Guy Kawasaki is one of the sharpest knifes in the drawer when it comes to the power of social media. Kawasaki likes to challenge those with pre-conceived notions of how all this social media works. Here are some tips from a man who has 289,000 likes for his page on Facebook, 1.5 Million followers on Twitter, and 1.6 Million followers on LinkedIn. He is in wide demand as a seminar leader and keynote speaker and also has several best selling books where he is generous about sharing his wisdom and best practices with audiences.
Kawasaki says it is highly beneficial to re-post the same content multiple times in multiple social media networks. One reason is that the audience comes and goes. This way, you are more certain to get everyone in your audience. Kawasaki’s Twitter strategy is to post content four times, eight hours apart — and he receives four times the amount of clicks by doing so.
Another key to successful reposting is when people in your circle of influence can repost your content. No one is able to be connected to everyone, and there is always the possiblity that a re-post by someone other than yourself could have significant impact on the ultimate viewer.

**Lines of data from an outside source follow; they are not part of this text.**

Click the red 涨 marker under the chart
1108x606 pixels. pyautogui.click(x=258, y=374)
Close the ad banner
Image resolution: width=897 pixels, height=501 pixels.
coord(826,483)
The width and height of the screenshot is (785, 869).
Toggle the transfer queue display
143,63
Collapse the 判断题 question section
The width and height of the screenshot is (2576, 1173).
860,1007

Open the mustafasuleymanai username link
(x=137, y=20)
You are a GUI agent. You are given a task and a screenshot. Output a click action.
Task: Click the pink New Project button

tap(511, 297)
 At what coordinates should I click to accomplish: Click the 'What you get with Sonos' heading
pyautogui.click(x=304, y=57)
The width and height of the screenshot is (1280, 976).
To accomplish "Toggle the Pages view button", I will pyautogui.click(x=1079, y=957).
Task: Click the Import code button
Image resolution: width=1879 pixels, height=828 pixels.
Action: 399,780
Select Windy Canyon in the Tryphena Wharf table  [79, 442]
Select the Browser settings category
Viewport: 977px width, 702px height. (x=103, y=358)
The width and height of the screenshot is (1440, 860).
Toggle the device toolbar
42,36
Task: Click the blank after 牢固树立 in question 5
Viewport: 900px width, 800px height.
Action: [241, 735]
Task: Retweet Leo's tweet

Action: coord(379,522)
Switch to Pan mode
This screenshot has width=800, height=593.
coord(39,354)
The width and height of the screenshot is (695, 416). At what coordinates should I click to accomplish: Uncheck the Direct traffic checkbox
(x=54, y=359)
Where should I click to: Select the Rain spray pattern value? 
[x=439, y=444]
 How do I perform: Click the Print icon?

It also creates good networks of links, for which the search engines like Google, Yahoo and Bing look.
A link to some site or landing page should be in every possible post according to Kawasaki. When possible, try to include the original source of the link. At the minimum, give the source credit. If you have a social media profile, your job is to become a curator. This is part of the value which you provide on social media: curate and sort the Internet gold from the junk, and share the good with your audience. Don’t hold back. Content is more likely to be shared if the topic is popular and good. One key is to share trends to find relevant subjects that you can include in your content.
All brands and individuals should create a social media strategy that works best for them. But it doesn’t hurt to take tips from an influencer with over 7 million followers across all his social media networks. Kawasaki’s has a couple of key rules of thumb: 1) “Don’t take anything as gospel in social media” and 2) “Never trust a social media expert that has fewer followers than you.”